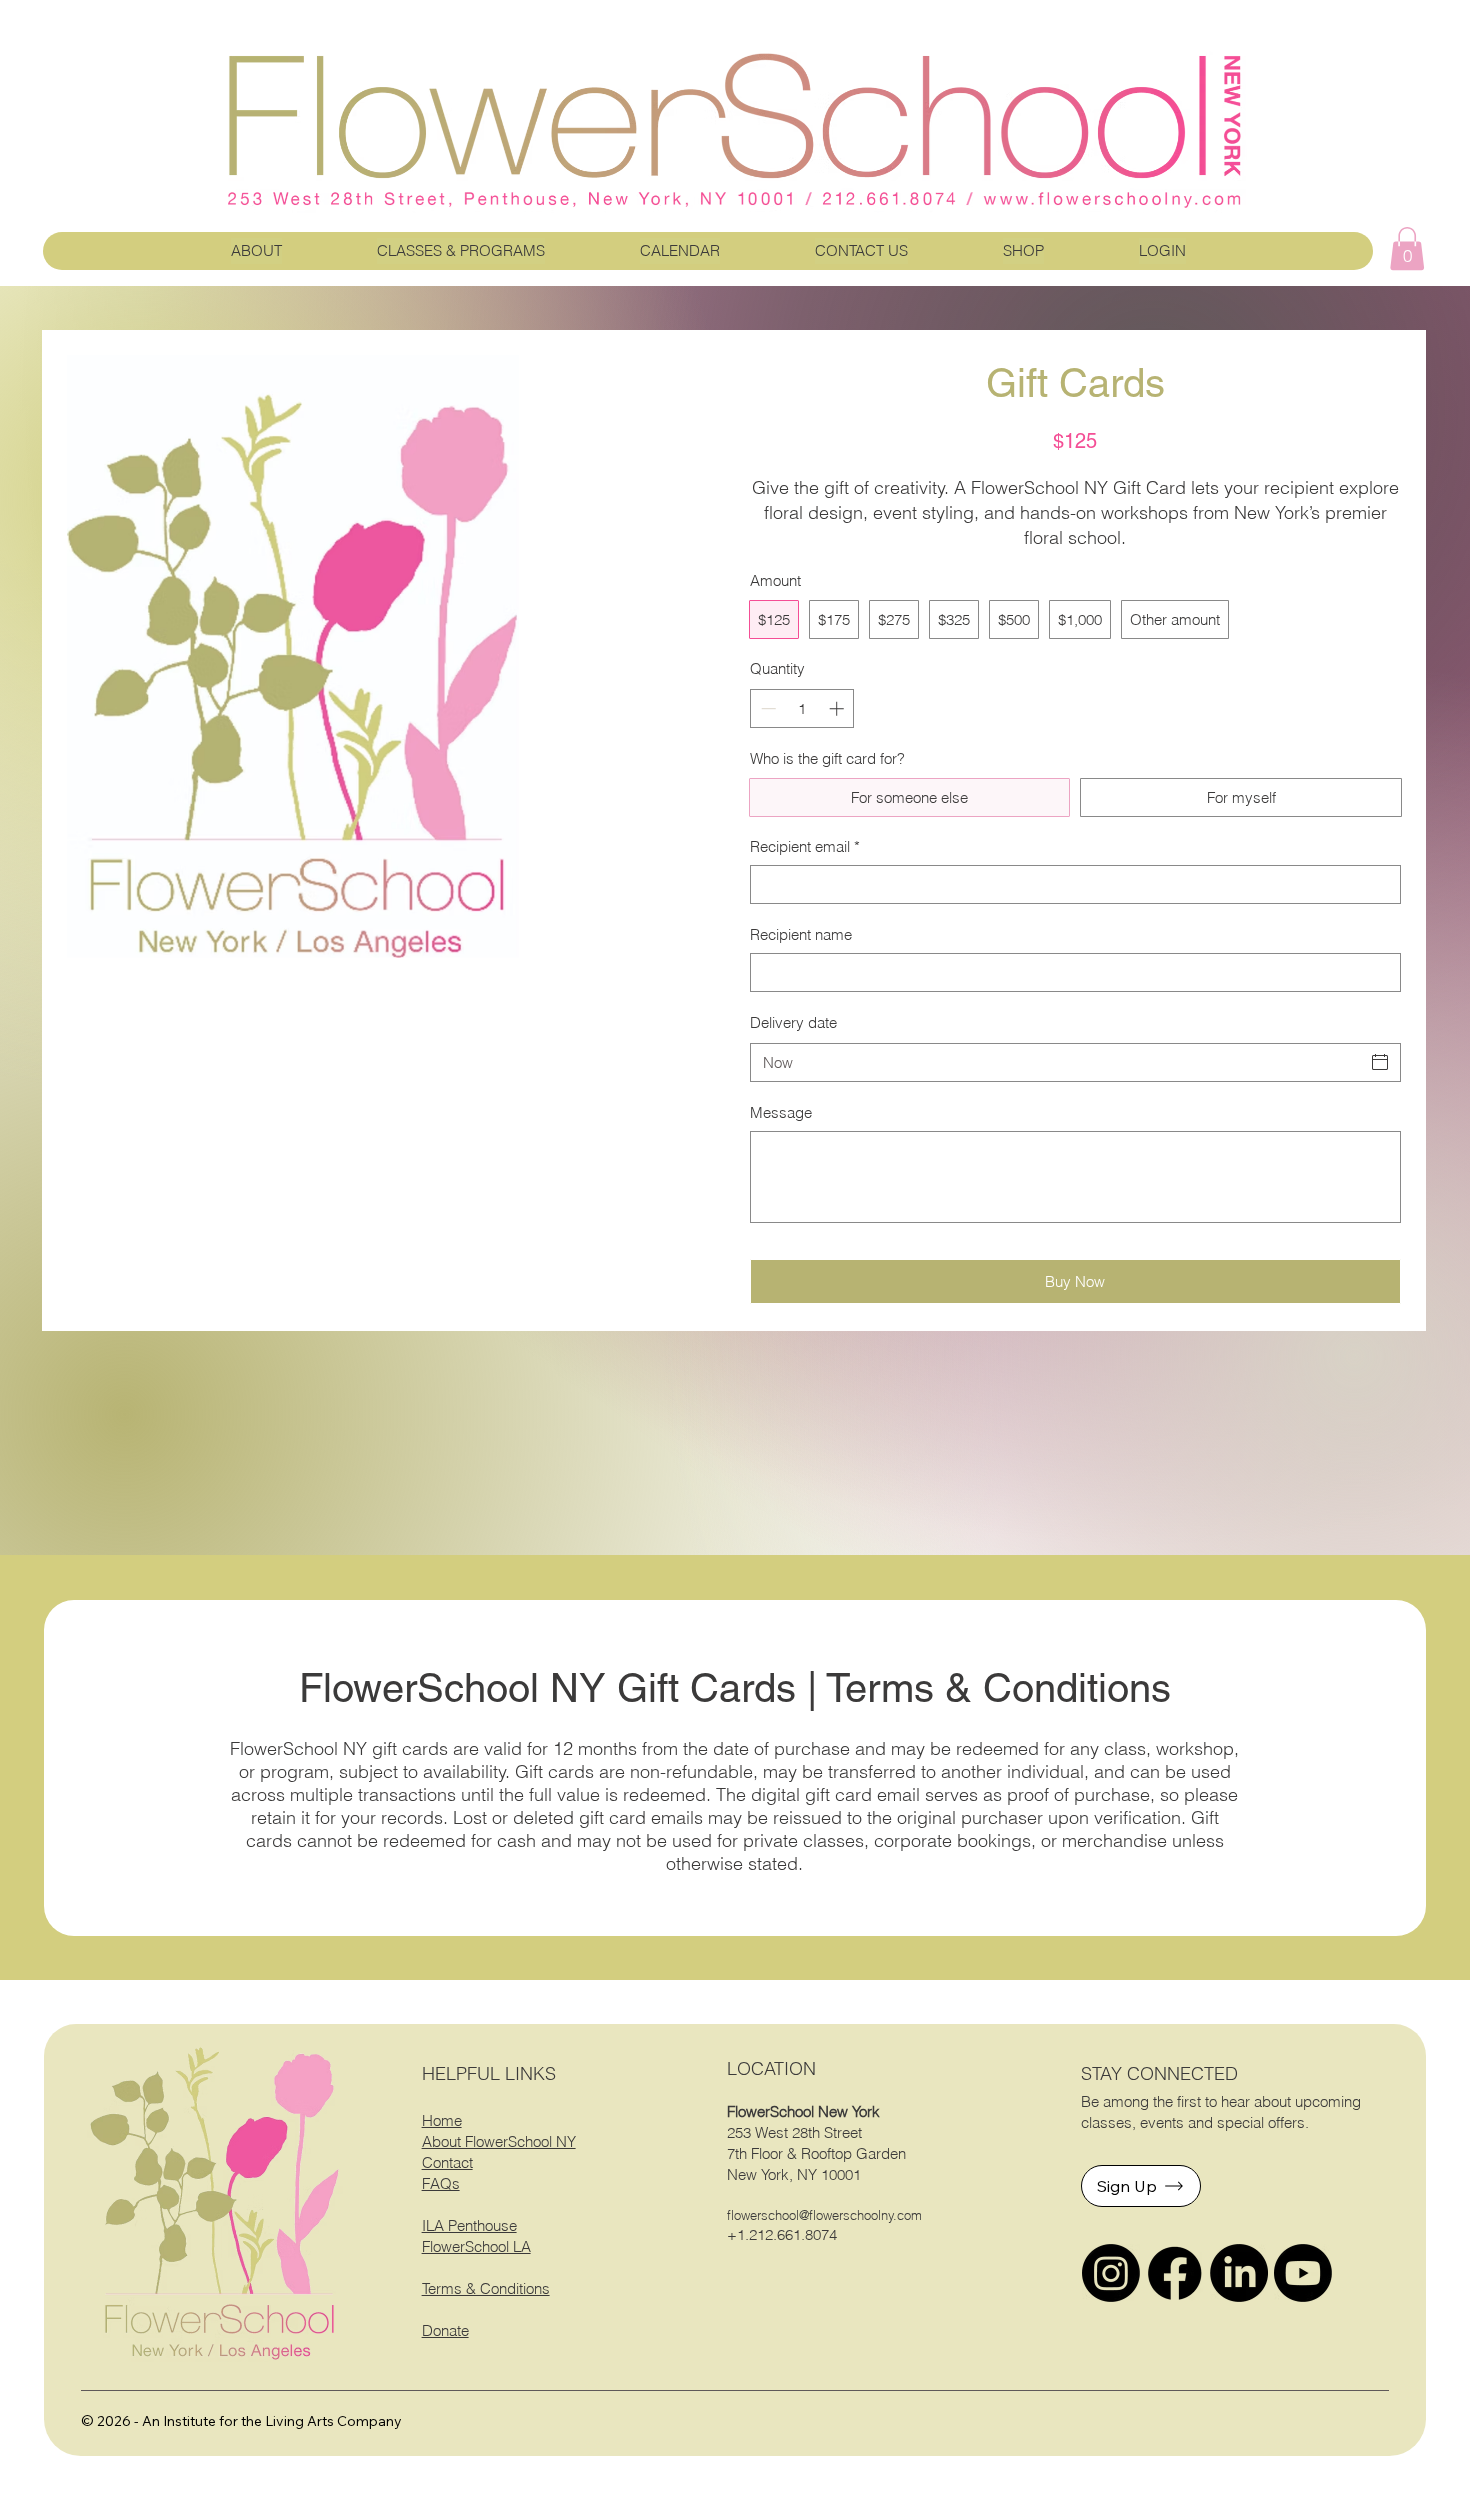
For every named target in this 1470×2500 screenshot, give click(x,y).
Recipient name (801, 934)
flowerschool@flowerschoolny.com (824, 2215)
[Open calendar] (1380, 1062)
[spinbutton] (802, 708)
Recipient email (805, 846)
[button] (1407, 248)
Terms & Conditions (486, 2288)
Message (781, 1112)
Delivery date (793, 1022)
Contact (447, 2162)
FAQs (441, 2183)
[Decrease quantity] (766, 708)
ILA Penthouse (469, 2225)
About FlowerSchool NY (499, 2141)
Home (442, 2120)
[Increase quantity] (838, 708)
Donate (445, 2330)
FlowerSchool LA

Problem: The images in the entries above should be left out; please reproduce exactly the lines from the first through the one containing "Message (781, 1112)".

Answer for the task:
For every named target in this 1470×2500 screenshot, give click(x,y).
Recipient name (801, 934)
flowerschool@flowerschoolny.com (824, 2215)
[Open calendar] (1380, 1062)
[spinbutton] (802, 708)
Recipient email (805, 846)
[button] (1407, 248)
Terms & Conditions (486, 2288)
Message (781, 1112)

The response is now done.